▶ What to do: Taking the entries below from the top, restate each line exactly and end with the line containing "Yes, I'm OK with this! (1300, 2235)".

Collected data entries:
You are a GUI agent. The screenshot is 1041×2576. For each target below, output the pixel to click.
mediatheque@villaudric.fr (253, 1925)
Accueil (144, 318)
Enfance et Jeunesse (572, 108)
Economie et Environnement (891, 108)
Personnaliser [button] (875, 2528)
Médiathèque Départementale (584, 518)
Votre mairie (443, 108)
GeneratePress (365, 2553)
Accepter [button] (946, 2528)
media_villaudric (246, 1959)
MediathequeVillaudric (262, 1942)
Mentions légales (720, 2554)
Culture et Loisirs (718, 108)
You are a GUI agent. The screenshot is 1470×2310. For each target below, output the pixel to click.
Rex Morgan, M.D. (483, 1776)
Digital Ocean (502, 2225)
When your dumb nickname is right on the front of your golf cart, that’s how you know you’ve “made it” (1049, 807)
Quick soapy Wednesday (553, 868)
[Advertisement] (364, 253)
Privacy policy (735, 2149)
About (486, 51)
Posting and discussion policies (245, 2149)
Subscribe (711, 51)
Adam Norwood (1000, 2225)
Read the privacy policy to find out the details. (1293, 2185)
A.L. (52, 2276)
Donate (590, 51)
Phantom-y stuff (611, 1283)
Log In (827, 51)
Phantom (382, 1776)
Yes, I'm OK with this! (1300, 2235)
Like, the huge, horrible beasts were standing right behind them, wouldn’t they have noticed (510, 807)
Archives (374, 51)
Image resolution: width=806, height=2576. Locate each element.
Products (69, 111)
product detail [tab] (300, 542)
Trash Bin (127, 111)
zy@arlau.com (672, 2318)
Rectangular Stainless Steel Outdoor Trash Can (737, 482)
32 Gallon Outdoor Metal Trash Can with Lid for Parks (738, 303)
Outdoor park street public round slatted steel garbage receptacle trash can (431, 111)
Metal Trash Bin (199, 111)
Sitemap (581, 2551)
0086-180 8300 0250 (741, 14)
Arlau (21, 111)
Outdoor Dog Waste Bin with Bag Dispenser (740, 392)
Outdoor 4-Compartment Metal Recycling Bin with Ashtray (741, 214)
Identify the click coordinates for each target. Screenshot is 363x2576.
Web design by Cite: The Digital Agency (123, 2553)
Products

▶ Completed task:
You are a GUI agent. The screenshot is 1041×2576. For each target below, output the pixel to click.
mediatheque@villaudric.fr (253, 1925)
Accueil (144, 318)
Enfance et Jeunesse (572, 108)
Economie et Environnement (891, 108)
Personnaliser [button] (875, 2528)
Médiathèque Départementale (584, 518)
Votre mairie (443, 108)
GeneratePress (365, 2553)
Accepter [button] (946, 2528)
media_villaudric (246, 1959)
MediathequeVillaudric (262, 1942)
Mentions légales (720, 2554)
Culture et Loisirs (718, 108)
You are a GUI agent. The screenshot is 1470×2310. For each target below, output the pixel to click.
Rex Morgan, M.D. (483, 1776)
Digital Ocean (502, 2225)
When your dumb nickname is right on the front of your golf cart, that’s how you know you’ve “made it” (1049, 807)
Quick soapy Wednesday (553, 868)
[Advertisement] (364, 253)
Privacy policy (735, 2149)
About (486, 51)
Posting and discussion policies (245, 2149)
Subscribe (711, 51)
Adam Norwood (1000, 2225)
Read the privacy policy to find out the details. (1293, 2185)
A.L. (52, 2276)
Donate (590, 51)
Phantom-y stuff (611, 1283)
Log In (827, 51)
Phantom (382, 1776)
Yes, I'm OK with this! (1300, 2235)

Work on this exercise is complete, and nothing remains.